# [WHAT NEEDS TO BE DONE]
Copy the rows from the line with "Task: Open the" to the line with "Action: tap(347, 236)", swapping "dropdown" for "menu" and leaving everything else untouched. Omit the pictures from your answer.

# [INPUT FOR THIS TASK]
━━━━━━━━━━━━━━━━━━━━━━━━━━━━━━

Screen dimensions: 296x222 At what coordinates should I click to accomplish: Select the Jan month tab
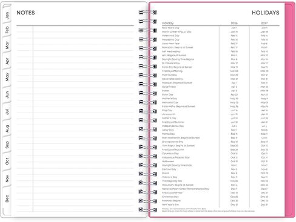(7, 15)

━━━━━━━━━━━━━━━━━━━━━━━━━━━━━━

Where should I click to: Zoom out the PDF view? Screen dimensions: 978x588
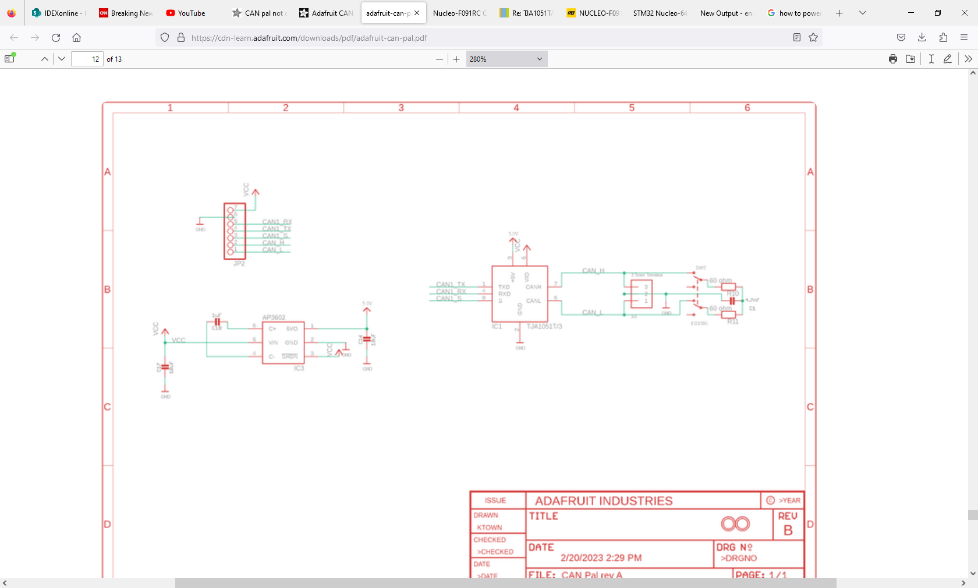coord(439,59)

━━━━━━━━━━━━━━━━━━━━━━━━━━━━━━

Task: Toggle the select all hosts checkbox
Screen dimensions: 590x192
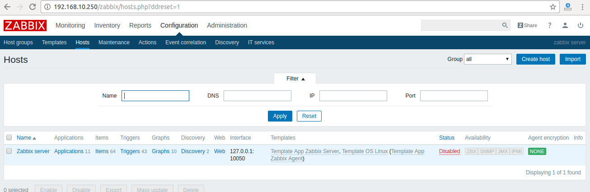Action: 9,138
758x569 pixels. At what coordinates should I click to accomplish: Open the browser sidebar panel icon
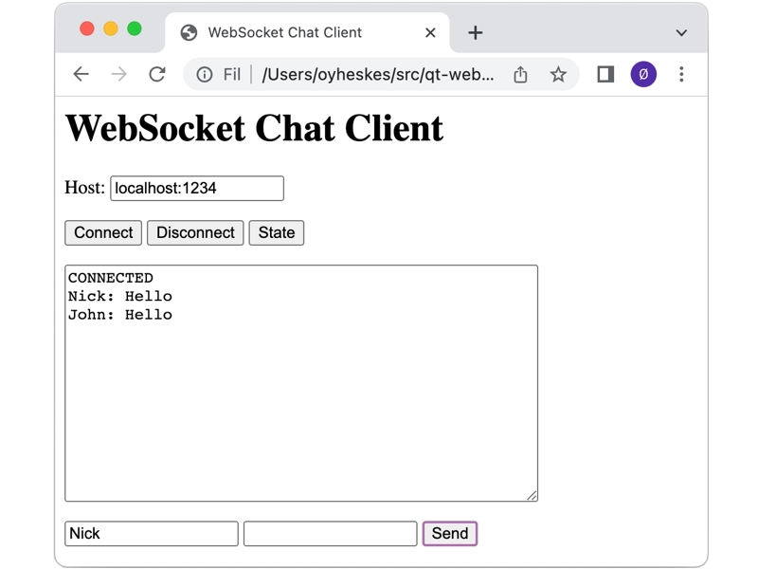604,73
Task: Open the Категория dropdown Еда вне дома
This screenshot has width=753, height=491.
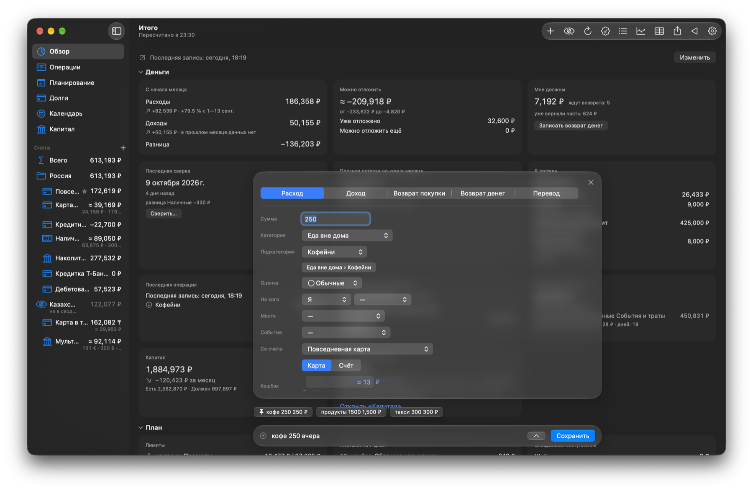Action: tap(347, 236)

━━━━━━━━━━━━━━━━━━━━━━━━━━━━━━

# [EXERCISE RESPONSE]
Task: Open the Категория menu Еда вне дома
This screenshot has width=753, height=491.
Action: tap(347, 236)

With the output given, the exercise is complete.